## [DATA TO USE]
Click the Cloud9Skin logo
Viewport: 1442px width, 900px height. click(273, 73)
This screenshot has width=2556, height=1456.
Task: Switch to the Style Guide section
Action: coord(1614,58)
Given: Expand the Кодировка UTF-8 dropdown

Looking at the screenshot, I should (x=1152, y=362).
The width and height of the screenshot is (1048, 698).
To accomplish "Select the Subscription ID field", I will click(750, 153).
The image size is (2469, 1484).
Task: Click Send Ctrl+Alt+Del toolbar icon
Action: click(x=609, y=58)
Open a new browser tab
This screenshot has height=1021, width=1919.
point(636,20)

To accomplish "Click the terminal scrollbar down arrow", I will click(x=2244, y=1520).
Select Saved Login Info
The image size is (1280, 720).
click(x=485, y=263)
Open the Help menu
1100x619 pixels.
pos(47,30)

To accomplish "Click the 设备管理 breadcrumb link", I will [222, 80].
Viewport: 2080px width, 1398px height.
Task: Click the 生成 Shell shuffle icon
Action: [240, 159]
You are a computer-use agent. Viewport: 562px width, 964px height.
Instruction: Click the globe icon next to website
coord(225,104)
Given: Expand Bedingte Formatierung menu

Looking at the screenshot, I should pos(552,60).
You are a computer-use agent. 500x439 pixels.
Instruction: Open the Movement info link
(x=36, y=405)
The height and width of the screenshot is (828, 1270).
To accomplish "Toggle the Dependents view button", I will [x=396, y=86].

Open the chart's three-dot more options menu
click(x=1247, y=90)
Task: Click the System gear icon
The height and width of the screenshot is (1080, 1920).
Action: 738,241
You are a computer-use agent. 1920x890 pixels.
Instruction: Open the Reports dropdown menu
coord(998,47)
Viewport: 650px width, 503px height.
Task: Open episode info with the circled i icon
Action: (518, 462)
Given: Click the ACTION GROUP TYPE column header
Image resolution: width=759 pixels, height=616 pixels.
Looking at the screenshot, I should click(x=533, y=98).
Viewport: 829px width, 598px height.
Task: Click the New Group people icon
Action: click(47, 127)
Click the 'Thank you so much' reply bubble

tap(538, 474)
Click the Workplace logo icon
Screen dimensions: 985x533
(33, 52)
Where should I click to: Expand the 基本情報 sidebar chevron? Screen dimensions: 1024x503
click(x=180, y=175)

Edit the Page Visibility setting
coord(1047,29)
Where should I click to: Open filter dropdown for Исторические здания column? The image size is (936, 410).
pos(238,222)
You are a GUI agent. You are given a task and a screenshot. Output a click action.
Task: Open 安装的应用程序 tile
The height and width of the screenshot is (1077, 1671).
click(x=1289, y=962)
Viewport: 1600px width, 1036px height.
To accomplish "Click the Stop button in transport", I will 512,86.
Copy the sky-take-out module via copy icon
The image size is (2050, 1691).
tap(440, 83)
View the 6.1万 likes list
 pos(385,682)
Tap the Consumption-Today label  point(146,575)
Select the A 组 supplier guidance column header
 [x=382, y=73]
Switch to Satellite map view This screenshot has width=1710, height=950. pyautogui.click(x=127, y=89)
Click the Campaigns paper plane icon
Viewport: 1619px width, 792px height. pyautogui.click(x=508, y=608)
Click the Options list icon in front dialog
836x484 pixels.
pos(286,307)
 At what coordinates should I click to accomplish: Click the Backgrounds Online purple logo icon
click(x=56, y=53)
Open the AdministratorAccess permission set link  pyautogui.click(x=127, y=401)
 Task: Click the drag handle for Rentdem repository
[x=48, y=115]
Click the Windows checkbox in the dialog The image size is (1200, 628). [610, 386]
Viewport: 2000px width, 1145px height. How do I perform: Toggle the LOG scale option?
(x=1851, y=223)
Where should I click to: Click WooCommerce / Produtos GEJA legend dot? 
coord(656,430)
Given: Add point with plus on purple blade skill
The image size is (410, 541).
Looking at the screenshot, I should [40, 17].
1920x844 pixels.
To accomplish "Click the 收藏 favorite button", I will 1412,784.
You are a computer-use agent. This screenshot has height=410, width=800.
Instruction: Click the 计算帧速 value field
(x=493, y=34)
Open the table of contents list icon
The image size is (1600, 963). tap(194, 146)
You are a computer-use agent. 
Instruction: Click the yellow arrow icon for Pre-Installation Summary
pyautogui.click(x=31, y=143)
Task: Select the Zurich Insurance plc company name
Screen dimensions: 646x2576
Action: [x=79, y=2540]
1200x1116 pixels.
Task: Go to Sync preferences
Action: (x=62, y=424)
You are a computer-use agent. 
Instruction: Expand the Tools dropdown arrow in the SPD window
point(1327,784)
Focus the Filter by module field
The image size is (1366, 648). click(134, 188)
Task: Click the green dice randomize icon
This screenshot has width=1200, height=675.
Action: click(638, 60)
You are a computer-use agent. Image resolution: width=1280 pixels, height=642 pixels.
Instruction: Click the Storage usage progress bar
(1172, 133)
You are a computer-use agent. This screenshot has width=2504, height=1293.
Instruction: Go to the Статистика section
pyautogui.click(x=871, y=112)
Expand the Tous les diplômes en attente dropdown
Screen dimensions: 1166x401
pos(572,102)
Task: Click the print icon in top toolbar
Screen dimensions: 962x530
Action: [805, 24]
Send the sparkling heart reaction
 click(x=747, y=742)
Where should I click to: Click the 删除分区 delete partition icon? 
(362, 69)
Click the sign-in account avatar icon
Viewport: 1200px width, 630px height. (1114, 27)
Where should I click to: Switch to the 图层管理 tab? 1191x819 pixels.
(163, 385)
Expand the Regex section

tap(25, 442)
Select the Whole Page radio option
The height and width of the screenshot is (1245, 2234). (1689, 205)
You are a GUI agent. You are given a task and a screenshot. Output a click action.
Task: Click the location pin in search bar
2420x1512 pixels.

## [EXERCISE DIRECTIONS]
Report every line of the data above that contains the string "resolution".

## [FINISHED ANSWER]
Image resolution: width=759 pixels, height=616 pixels.
You are a computer-use agent. Image resolution: width=1280 pixels, height=642 pixels.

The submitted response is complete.